◆ Text segment:
————

= Maekawa's algorithm =

Maekawa's algorithm is an algorithm for mutual exclusion on a distributed system. The basis of this algorithm is a quorum-like approach where any one site needs only to seek permissions from a subset of other sites.

==Algorithm==
=== Terminology ===
- A site is any computing device which runs the Maekawa's algorithm
- For any one request of entering the critical section:
  - The requesting site is the site which is requesting to enter the critical section.
  - The receiving site is every other site which is receiving the request from the requesting site.
- ts refers to the local time stamp of the system according to its logical clock

===Algorithm===
Requesting site:
- A requesting site $P_i$ sends a message $\text{request}(ts, i)$ to all sites in its quorum set $R_i$.

Receiving site:
- Upon reception of a $\text{request}(ts, i)$ message, the receiving site $P_j$ will:
  - If site $P_j$ does not have an outstanding $\text{grant}$ message (that is, a $\text{grant}$ message that has not been released), then site $P_j$ sends a $\text{grant}(j)$ message to site $P_i$.
  - If site $P_j$ has an outstanding $\text{grant}$ message with a process with higher priority than the request, then site $P_j$ sends a $\text{failed}(j)$ message to site $P_i$ and site $P_j$ queues the request from site $P_i$.
  - If site $P_j$ has an outstanding $\text{grant}$ message with a process with lower priority than the request, then site $P_j$ sends an $\text{inquire}(j)$ message to the process which has currently been granted access to the critical section by site $P_j$. (That is, the site with the outstanding $\text{grant}$ message.)
- Upon reception of a $\text{inquire}(j)$ message, the site $P_k$ will:
  - Send a $\text{yield}(k)$ message to site $P_j$ if and only if site $P_k$ has received a $\text{failed}$ message from some other site or if $P_k$ has sent a yield to some other site but have not received a new $\text{grant}$.

————

◆ Data provided:
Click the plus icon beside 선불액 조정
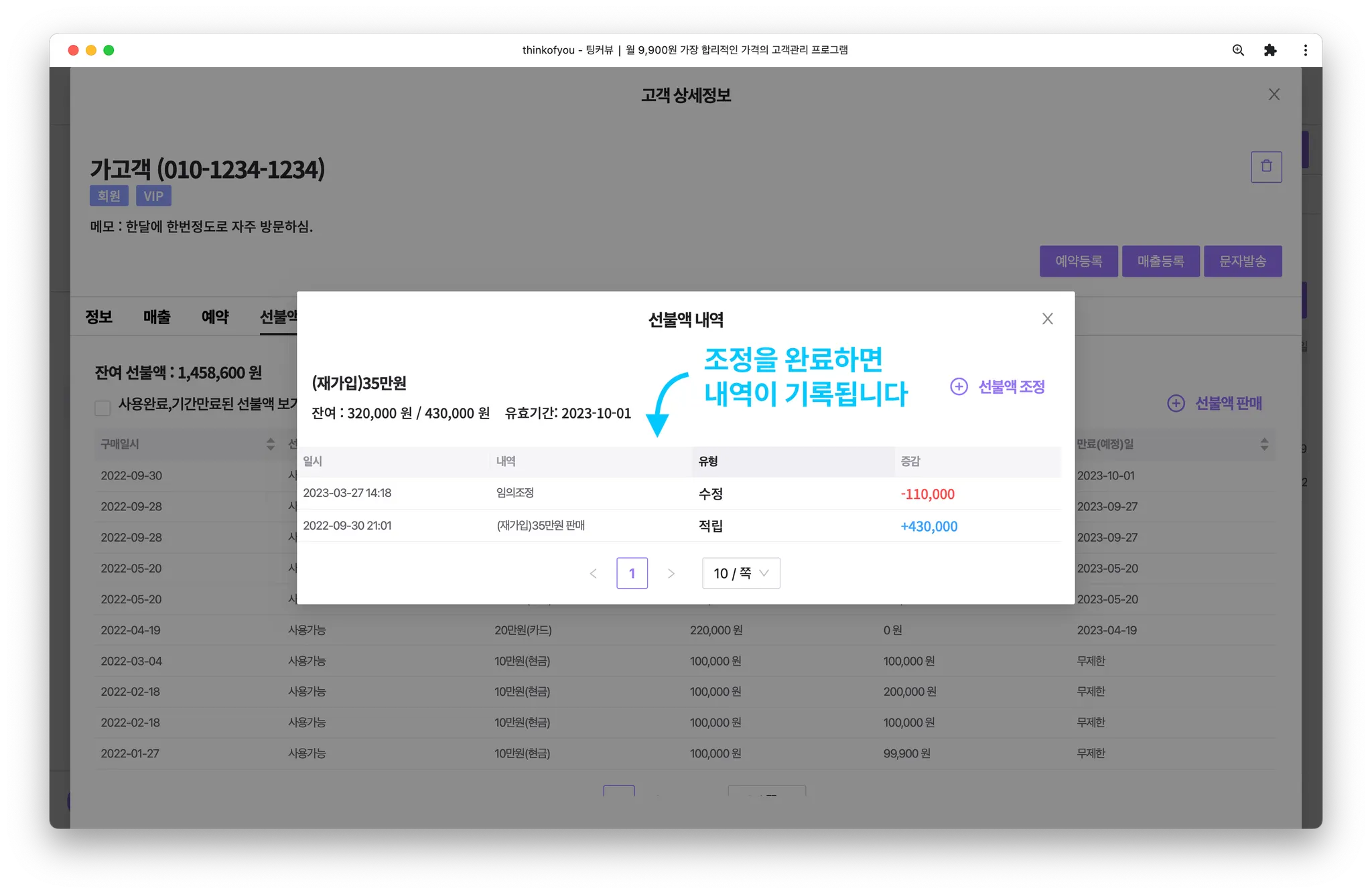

————

◆ Directions: Repeat the passage of the Maekawa's algorithm text word for word, starting with "- ts refers" and going on through "quorum set $R_i$.".

◆ Response to this task:
- ts refers to the local time stamp of the system according to its logical clock

===Algorithm===
Requesting site:
- A requesting site $P_i$ sends a message $\text{request}(ts, i)$ to all sites in its quorum set $R_i$.